§ Material provided:
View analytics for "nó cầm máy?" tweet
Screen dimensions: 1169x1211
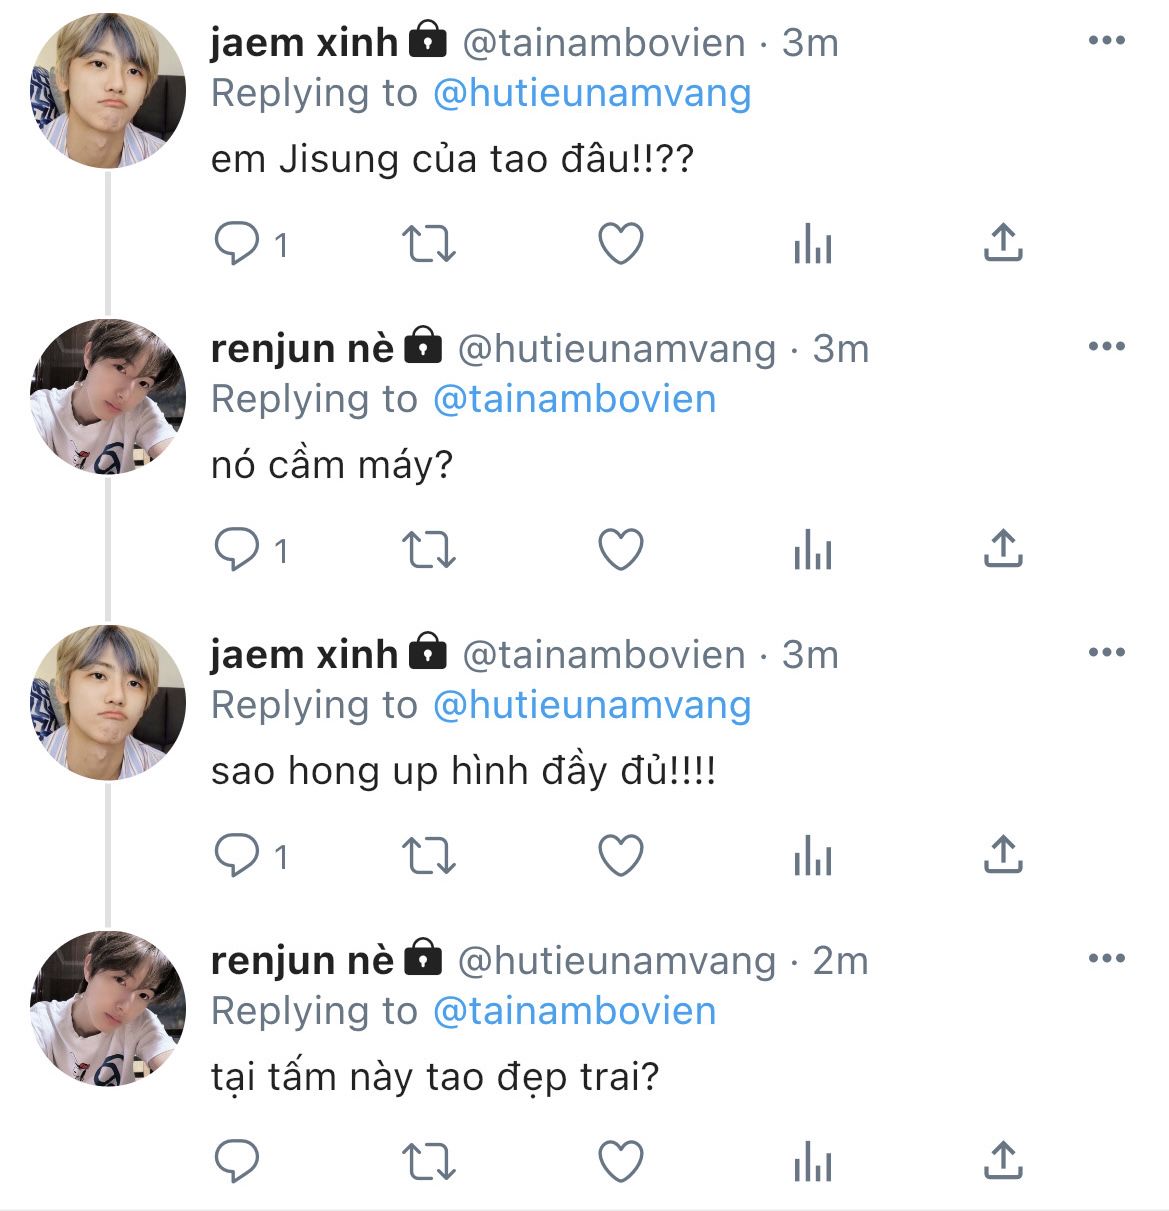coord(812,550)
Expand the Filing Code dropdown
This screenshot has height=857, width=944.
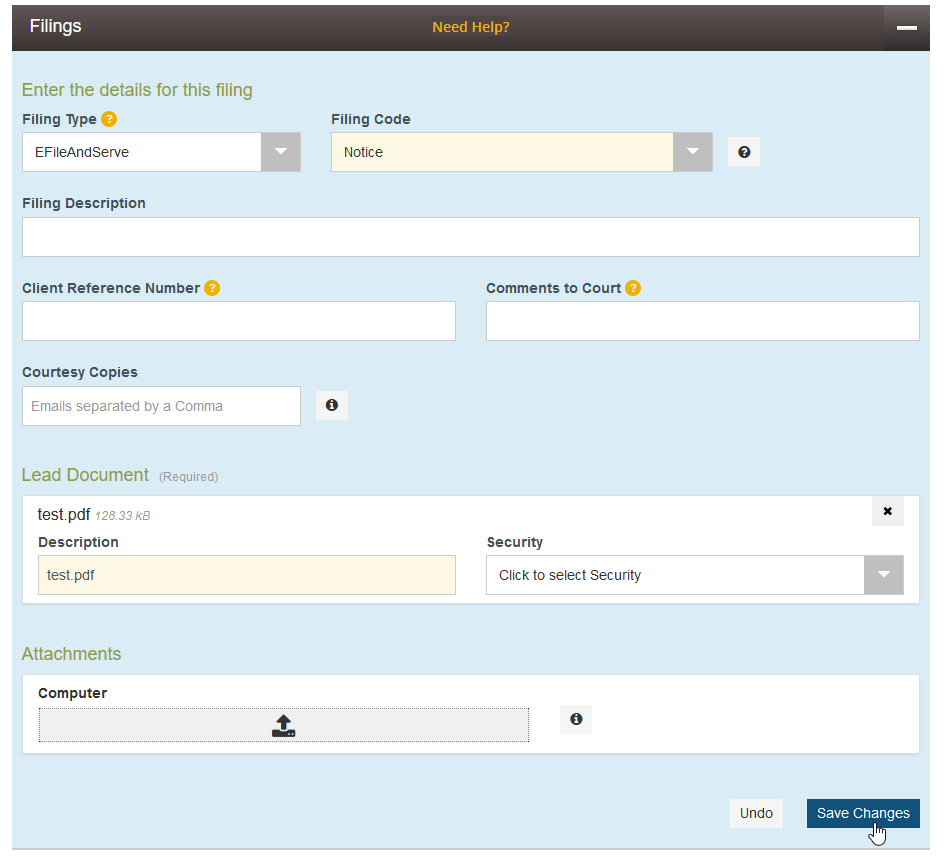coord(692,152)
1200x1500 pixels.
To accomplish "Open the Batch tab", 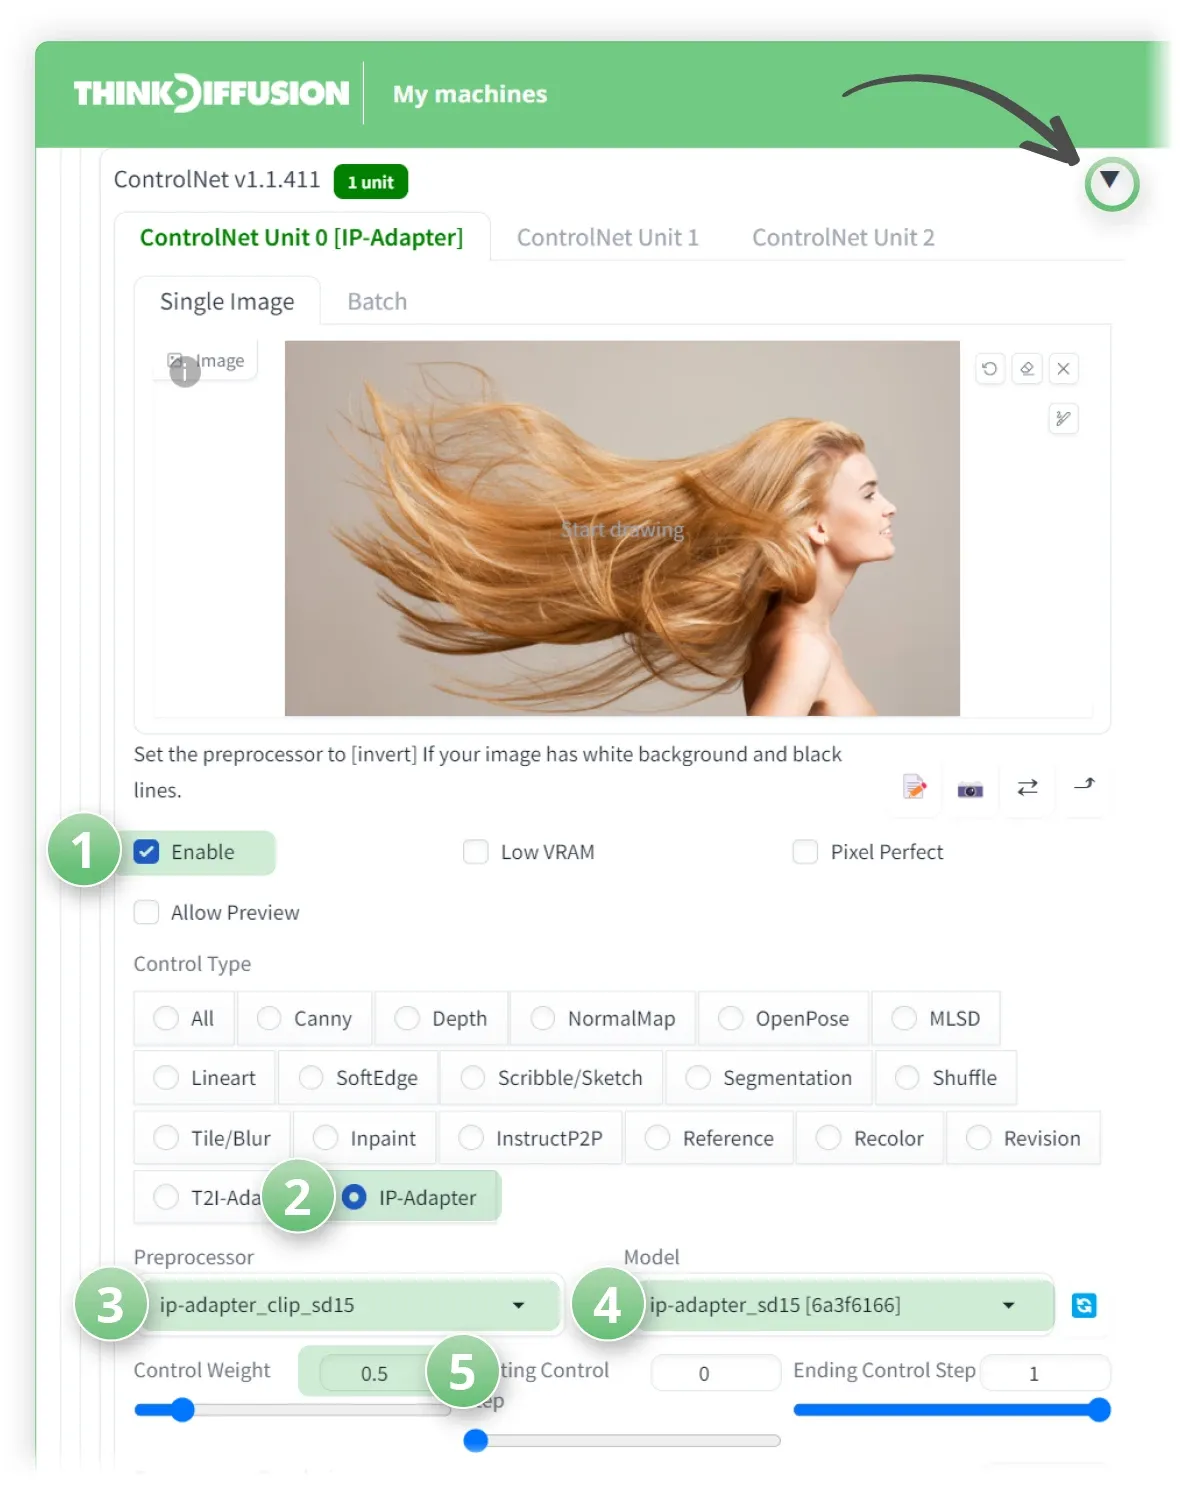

§ Requirement: Repeat the records with "screenshot" substituted by "capture", changing nothing else, and leave out the pictures.

§ Reply to the exercise:
View analytics for "nó cầm máy?" tweet
Screen dimensions: 1169x1211
coord(812,550)
Expand the Filing Code dropdown
This capture has height=857, width=944.
coord(692,152)
1200x1500 pixels.
To accomplish "Open the Batch tab", 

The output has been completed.